– Малый, кажется, бойкий; говорят, его сам определил.
– Да-с, точно, малый умный, отнять нельзя. Я вчера слышал, он спорил с Павл Павлычем; тот, знаете, не любит возражений, а Бельтов этот не в карман за словами ходит. Павла Павлыч начал сердиться; я, говорит, вам говорю так и так, – а Бельтов: да помилуйте, вот так и так. Порадовался я, со стороны глядя. После, как Бельтов отошел, Павла Павлыч, знаете, приятелю-то своему говорит: «Вот и держи в порядке канцелярию, как этаких насажают; да я, впрочем, сам университет, я его отучу своевольничать; мне дела нет, через кого определен».
– Эки дела! – сказал столоначальник, на которого рассказ, по-видимому, сделал тоже радостное впечатление. – Так кто бы ни определил, все равно? Ай да Павлыч! Ну, а что ж, он ему в глаза-то сказал это?

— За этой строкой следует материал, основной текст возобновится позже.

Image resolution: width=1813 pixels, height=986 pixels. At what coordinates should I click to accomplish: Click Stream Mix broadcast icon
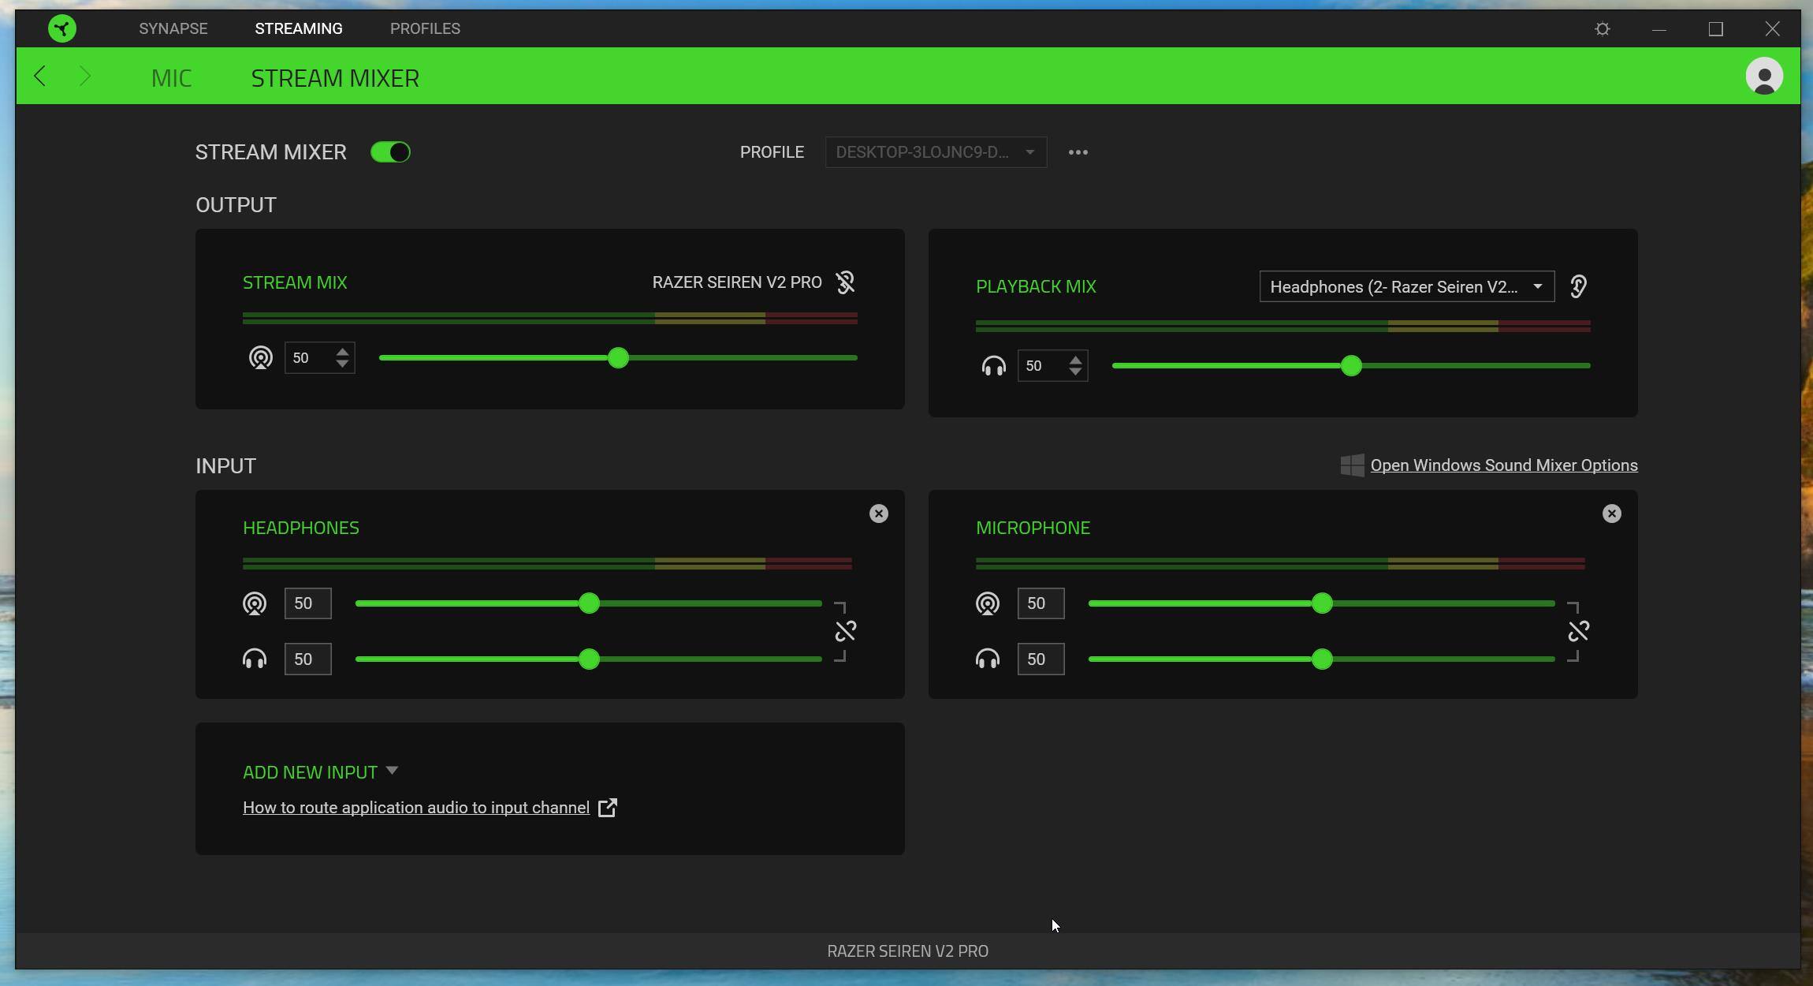[x=261, y=358]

– Нет; под конец он что-то по-французски только ввернул. Признаюсь, как я посмотрел на эту выходку, так знаете, что пришло в голову: вот мы с Осипом Евсеичем будем все еще так же сидеть наперекоски у четвертого стола, а он переедет вон туда, – он показал на директорскую.
– Эх, голова, голова ты, Василий Васильич! – возразил столоначальник. – Умней тебя, кажется, в трех столах не найдешь, а и ты мелко плаваешь. Я, брат, на своем веку довольно видел материала, из которого выходят настоящие деловые люди да правители канцелярии; в этом фертике на волос нет того, что нужно. Что умен-то да рьян, – а надолго ли хватит и ума и рьяности его? Хочешь, об заклад на бутылку полынного, что он до столоначальника не дотянет?
– Пари держать не хочу, а я вчера читал бумаги, им писанные: прекрасно пишет, ей-богу; только в «Сыне отечества» удавалось читать такой штиль.
– Видел и я, – у меня глаз-то, правда, и стар, ну, да не совсем, однако, и слеп, – формы не знает, да кабы не знал по глупости, по непривычке – не велика беда: когда-нибудь научился бы, а то из ума не знает; у него из дела выходит роман, а главное-то между палец идет; от кого сообщено, достодолжное ли течение, кому переслать – ему все равно; это называется по-русски: вершки хватать; а спроси его – он нас, стариков, пожалуй, поучит. Нет, брат, дельного малого сразу узнаешь; я сначала сам было подумал: «Кажется, не глуп; может, будет путь; ну, не привык к службе, обойдется, привыкнет», – а теперь три месяца всякий день ходит и со всякой дрянью носится, горячится, точно отца родного, прости господи, режут, а он спасает, – ну, куда уйдешь с этим? Видали мы таких молодцов, не он первый, не он последний, все они только на словах выезжают: я-де злоупотребления искореню, а сам не знает, какие злоупотребления и в чем они… Покричит, покричит, да так на всю жизнь чиновником без всяких поручений и останется, а сдуру над нами будет подсмеивать: это-де канцелярские чернорабочие; а чернорабочие-то все и делают; в гражданскую палату просьбу по своему делу надо подать – не умеет, давай чернорабочего… Трутни! – заключил красноречивый столоначальник.
В самом деле, столоначальник рассуждал основательно, и события, как нарочно, торопились ему на подтверждение.